To assure that a crucifixion victim was dead, a soldier would stick a spear in the victim’s side, so if he were still alive, he would respond; otherwise, he was already dead.  In Jesus’ case, not only did He not respond since He was already dead, but something very unusual happened after this thrust with the spear:

and immediately there came out blood and water.  And he who has seen has borne witness, and his witness is true; and he knows that he is telling the truth, so that you also may believe. (John 19:34)

When the spear went into His side, out came blood and water, showing: Jesus was really dead – Jesus was a real Person – Jesus had already died from His heart rupturing.  These hardened, trained soldiers who had conducted many crucifixions said that Jesus was dead; the centurion who was also hardened, trained, and had led many crucifixions said Jesus was dead; the soldiers and His disciple John saw the blood and water come out of Jesus’ side.  This proves that Jesus was really dead.

Jesus is removed from the Cross, prepared for burial, and put into a nearby tomb.

Father, as we open Your word, we ask for Your special blessings upon us.  We ask for a special anointing and outpouring of Your Holy Spirit upon us.

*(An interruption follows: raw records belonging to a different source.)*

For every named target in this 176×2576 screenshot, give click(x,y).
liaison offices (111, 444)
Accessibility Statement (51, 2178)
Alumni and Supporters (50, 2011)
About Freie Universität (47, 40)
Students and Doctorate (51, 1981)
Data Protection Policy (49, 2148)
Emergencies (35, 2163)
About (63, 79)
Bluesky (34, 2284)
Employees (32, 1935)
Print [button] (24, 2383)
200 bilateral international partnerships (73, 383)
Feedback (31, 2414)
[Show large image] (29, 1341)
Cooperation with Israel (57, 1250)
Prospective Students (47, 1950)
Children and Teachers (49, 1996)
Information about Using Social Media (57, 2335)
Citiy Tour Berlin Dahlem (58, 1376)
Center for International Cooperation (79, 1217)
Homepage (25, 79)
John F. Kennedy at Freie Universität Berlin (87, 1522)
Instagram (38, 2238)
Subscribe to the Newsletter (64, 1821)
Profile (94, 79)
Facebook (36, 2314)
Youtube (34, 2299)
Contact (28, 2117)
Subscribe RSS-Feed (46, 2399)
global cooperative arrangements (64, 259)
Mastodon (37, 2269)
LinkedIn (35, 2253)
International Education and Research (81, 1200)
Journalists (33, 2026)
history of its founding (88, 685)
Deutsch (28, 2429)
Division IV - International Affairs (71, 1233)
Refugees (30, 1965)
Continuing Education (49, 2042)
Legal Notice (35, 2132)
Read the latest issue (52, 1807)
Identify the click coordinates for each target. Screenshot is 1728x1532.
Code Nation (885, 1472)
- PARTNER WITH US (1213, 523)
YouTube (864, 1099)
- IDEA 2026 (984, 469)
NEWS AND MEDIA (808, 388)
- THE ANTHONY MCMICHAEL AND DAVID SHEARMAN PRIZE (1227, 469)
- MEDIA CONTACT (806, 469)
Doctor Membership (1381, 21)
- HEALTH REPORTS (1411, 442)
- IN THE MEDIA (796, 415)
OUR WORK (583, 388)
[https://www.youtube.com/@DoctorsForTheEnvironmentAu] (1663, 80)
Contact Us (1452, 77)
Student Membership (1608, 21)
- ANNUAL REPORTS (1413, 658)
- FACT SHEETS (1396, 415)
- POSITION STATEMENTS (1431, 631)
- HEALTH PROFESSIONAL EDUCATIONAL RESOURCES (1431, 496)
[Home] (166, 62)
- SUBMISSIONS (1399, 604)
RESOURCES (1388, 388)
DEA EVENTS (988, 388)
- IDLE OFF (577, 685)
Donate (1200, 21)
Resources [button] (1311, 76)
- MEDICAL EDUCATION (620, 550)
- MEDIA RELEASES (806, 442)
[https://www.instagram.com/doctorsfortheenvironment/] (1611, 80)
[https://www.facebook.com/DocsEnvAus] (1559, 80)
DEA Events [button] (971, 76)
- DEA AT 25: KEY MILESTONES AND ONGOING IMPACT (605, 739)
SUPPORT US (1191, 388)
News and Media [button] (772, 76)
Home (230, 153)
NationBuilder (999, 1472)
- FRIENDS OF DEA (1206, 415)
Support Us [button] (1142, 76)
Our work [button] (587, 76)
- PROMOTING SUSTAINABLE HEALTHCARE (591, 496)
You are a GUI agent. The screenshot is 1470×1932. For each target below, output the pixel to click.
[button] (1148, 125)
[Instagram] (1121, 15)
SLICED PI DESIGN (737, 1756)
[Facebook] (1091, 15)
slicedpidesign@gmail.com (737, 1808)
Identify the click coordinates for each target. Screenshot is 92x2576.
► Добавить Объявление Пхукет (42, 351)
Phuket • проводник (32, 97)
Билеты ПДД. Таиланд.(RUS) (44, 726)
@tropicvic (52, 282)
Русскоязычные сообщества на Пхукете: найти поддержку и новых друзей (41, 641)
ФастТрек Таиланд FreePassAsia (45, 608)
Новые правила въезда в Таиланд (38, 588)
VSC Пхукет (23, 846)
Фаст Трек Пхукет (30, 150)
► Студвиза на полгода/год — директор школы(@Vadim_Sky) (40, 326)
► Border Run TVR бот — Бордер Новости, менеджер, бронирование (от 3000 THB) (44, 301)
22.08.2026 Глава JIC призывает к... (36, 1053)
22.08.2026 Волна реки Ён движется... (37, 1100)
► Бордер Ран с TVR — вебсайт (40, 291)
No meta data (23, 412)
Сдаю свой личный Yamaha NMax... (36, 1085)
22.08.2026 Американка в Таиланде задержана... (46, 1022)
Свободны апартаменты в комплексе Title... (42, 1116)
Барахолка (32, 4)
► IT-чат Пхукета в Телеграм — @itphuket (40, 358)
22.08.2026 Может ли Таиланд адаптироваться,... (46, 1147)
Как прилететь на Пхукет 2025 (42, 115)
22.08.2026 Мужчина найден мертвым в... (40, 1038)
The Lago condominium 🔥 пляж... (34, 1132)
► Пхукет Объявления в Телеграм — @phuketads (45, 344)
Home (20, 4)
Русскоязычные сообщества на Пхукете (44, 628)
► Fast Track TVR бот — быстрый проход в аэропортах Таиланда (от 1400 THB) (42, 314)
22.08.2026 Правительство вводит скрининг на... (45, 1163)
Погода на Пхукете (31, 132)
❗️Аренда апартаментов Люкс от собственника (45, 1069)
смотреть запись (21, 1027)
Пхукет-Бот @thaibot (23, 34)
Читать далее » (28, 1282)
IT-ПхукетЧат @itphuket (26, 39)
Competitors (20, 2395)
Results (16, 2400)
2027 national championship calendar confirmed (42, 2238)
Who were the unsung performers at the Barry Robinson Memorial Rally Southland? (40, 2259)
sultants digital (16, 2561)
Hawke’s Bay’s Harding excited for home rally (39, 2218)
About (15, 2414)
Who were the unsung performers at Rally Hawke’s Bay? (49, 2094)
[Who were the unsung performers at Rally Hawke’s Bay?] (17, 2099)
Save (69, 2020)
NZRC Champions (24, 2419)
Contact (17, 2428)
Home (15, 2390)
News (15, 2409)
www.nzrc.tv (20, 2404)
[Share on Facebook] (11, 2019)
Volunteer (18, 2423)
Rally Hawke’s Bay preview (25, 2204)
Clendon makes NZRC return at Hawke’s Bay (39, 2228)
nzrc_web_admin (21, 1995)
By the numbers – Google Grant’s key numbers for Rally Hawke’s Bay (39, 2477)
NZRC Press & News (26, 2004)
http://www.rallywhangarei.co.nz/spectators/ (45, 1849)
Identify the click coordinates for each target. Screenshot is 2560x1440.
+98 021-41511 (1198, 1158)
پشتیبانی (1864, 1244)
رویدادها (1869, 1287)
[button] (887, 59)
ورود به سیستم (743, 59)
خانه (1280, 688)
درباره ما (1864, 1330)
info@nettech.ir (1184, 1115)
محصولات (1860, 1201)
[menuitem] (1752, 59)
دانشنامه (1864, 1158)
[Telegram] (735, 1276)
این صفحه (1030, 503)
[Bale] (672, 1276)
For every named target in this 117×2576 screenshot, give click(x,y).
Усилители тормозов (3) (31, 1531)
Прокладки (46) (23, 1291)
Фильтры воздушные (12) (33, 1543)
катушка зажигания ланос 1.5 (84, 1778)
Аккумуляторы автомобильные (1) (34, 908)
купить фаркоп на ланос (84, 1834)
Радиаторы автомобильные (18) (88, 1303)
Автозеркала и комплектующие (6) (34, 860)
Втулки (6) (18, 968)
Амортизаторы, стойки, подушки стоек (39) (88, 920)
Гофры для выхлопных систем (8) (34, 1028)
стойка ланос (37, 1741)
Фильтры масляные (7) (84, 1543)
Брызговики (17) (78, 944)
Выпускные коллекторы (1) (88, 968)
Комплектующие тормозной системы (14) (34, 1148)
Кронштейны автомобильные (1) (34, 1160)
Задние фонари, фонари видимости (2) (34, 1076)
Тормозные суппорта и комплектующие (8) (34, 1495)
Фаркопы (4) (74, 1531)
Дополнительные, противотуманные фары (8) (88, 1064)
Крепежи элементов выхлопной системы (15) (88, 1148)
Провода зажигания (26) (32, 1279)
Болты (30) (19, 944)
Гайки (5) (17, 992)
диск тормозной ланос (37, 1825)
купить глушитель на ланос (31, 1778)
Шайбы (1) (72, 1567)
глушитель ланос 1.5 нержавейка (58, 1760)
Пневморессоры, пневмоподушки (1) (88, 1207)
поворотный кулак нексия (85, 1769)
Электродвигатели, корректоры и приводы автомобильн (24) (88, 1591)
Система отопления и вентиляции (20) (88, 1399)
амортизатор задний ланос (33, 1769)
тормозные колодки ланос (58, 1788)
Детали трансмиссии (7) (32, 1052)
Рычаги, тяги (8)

Please give us wisdom and insight as we read the words that miraculously describe the thoughts of our Savior, Jesus Christ, in the tomb.  And as we learn of His journey from within part of the earth back to the tomb, would You bless us, give us understanding, and speak to each one of us in the power of Your Holy Spirit.

We pray this in Jesus’ name.  Amen.

In Psalm 16, we read the thoughts of Jesus in the tomb.

Note: Though this is another [so-called] Psalm of David; verse 10 says:

You will not abandon My soul to Sheol; Nor will You allow Your Holy One to undergo decay. (Psalm 16:10)


And Peter tells us in Acts 2 that David’s body decayed:

David both died and was buried, and his tomb is with us to this day. (Acts 2:29)

So we know that Psalm 16 is not about David.


Even in the tomb, Jesus is thinking:

1 Preserve me, O God, for I take refuge in You.

Jesus is lying in the tomb, and, I think, in a way Jesus knows where He is going next—Hades—because He knows He has something to finish.

A Friend’s Insight: The reason Jesus had to go to Hades was to cancel our reservation!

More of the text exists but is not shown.